There is no such thing as lying to oneself, but if that happens, then it means one is delusional. Sadness from the loss of a loved one, dealing with feelings of embarrassment or guilt can be difficult if one has not accepted that the events or objects that led to these negative emotions cannot be changed. Acceptance is also about recognizing that one truly cannot be free until one is free to make mistakes. When mistakes happen, instead of feeling pessimistic, one should accept them and the consequences that come with them and move on.

Rejection

Not all things are helpful. Having or listening to some conversations are triggers for negative emotions.
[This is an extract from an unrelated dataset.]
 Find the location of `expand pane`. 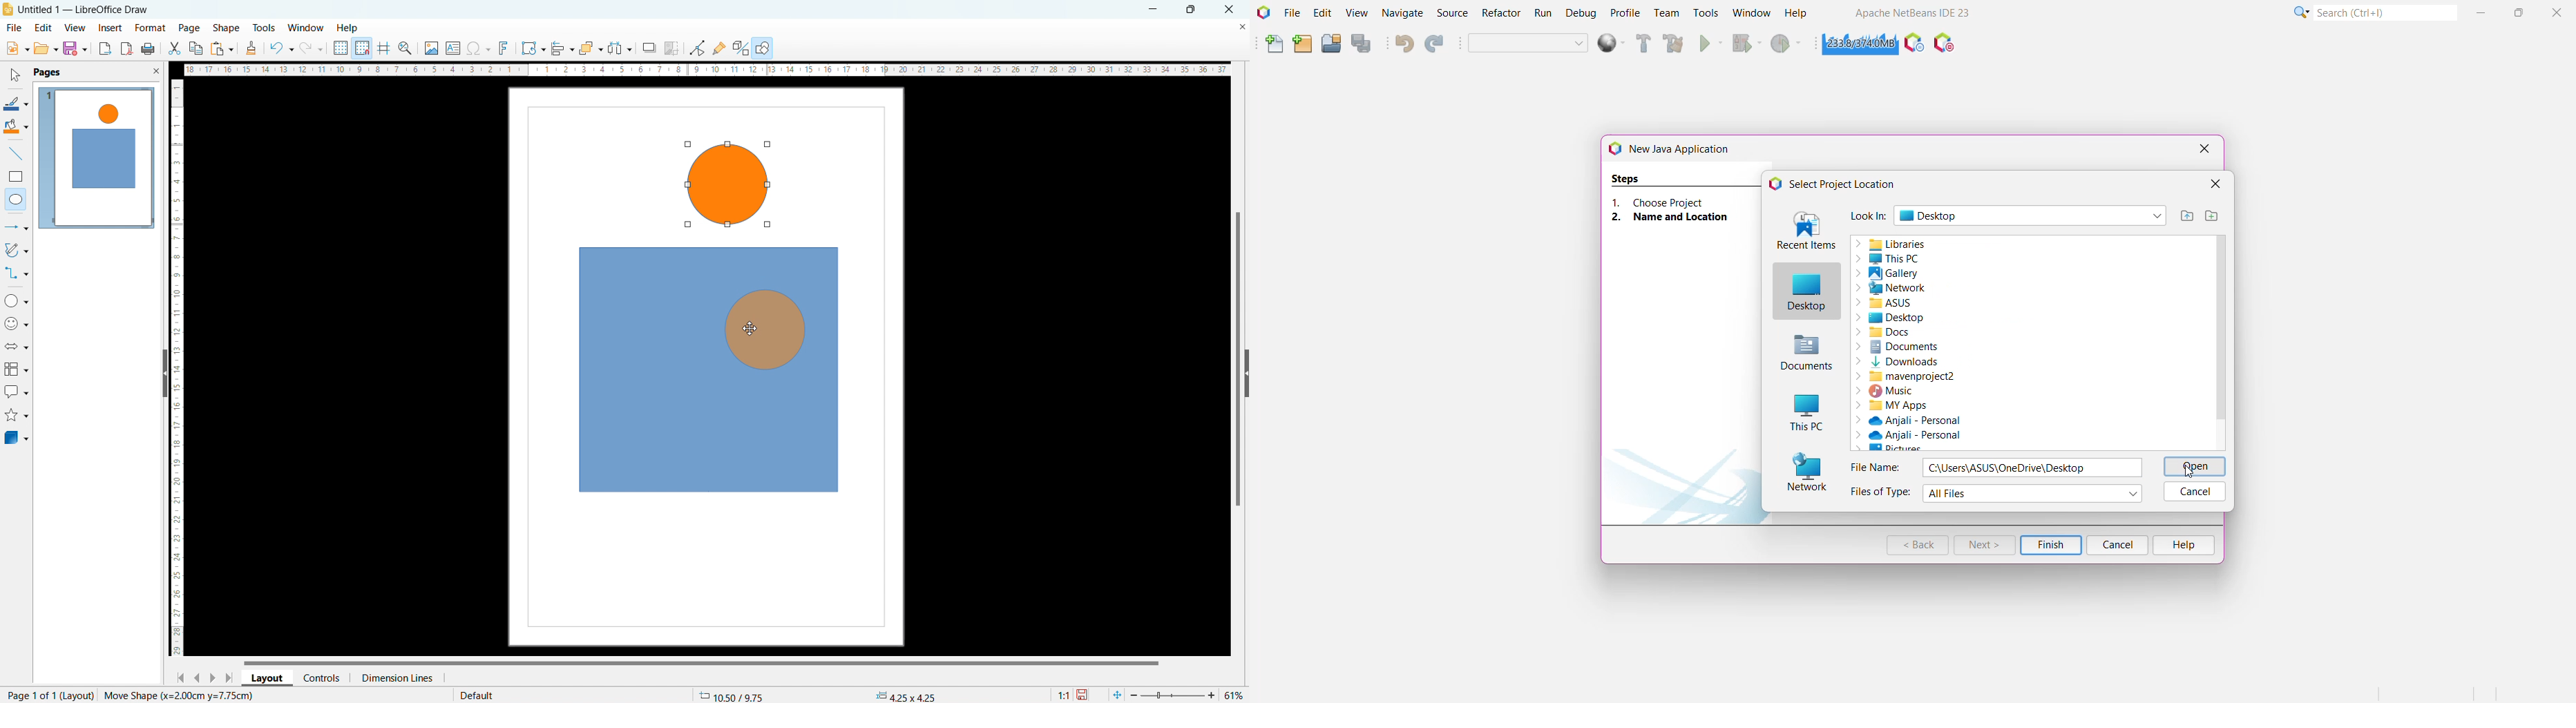

expand pane is located at coordinates (1246, 374).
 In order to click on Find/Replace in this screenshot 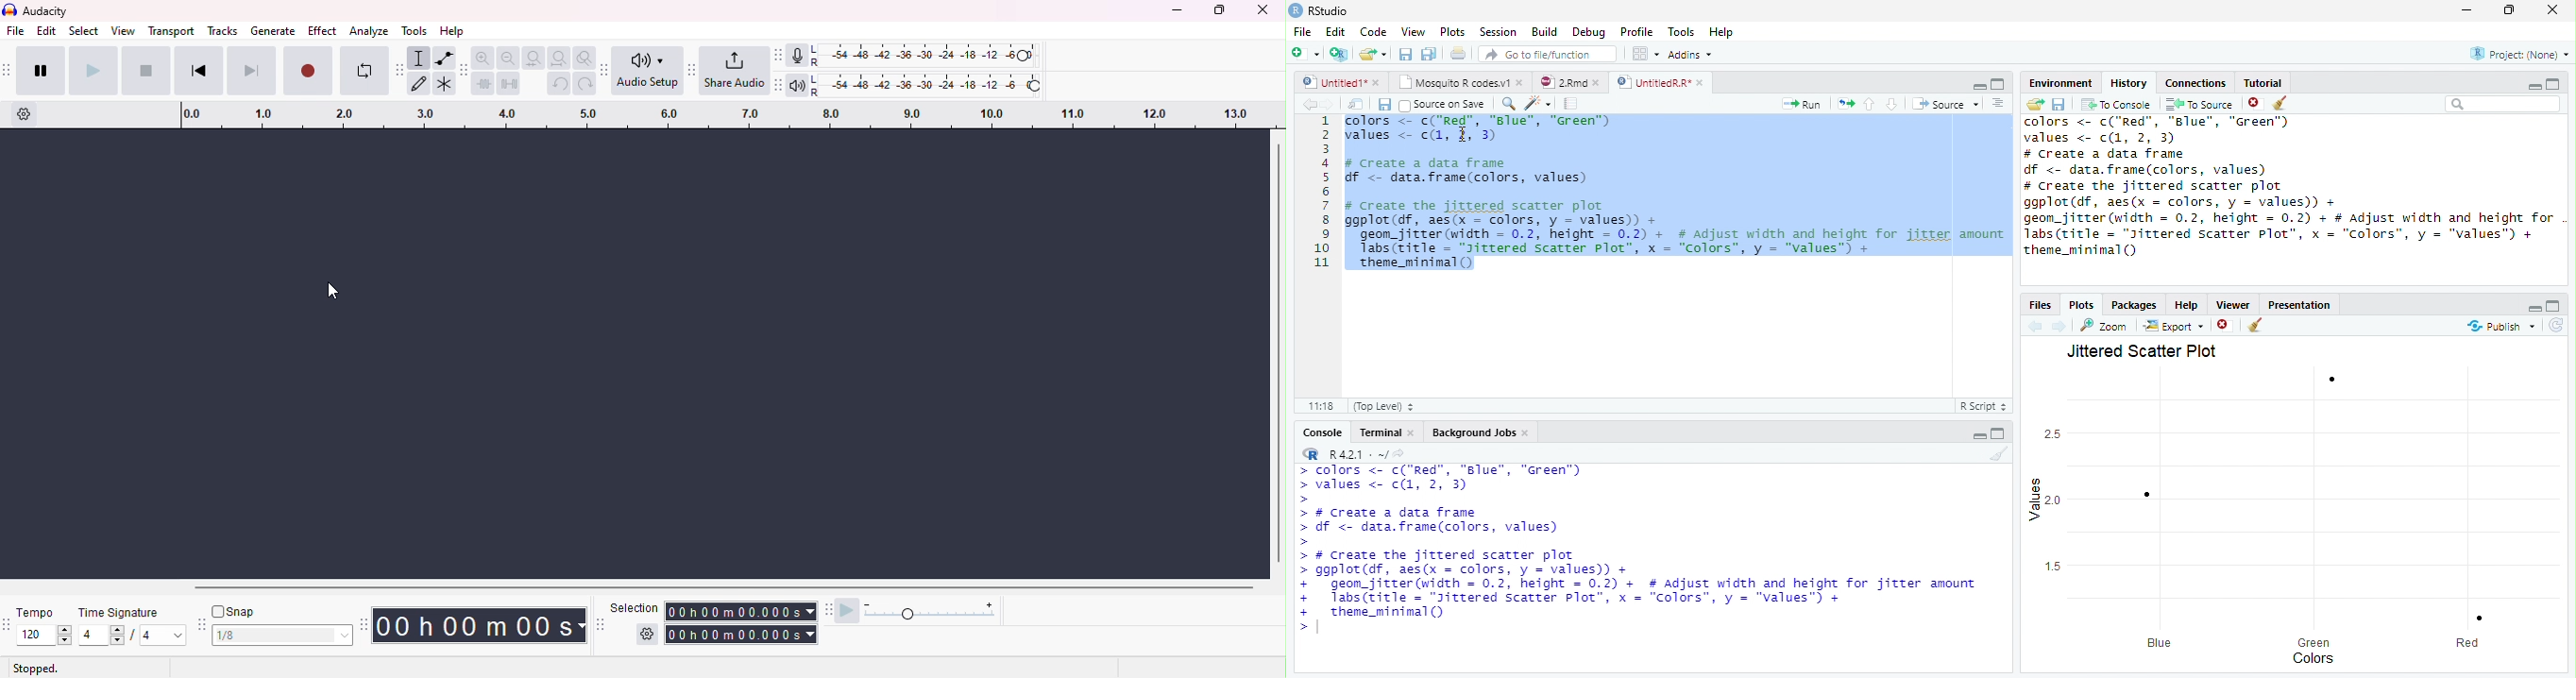, I will do `click(1509, 103)`.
Not choosing to have some conversations, too, is another trigger. Reject any action or alternative that chains your mind into feelings of negativity. Instead of sitting with your classmates/colleagues and whine about a low score/grade. Choose to have a conversation with your teacher or boss. Reject the urge to assume things you are not clear about; try to seek solutions or answers to every negative outcome of an event or object within your control.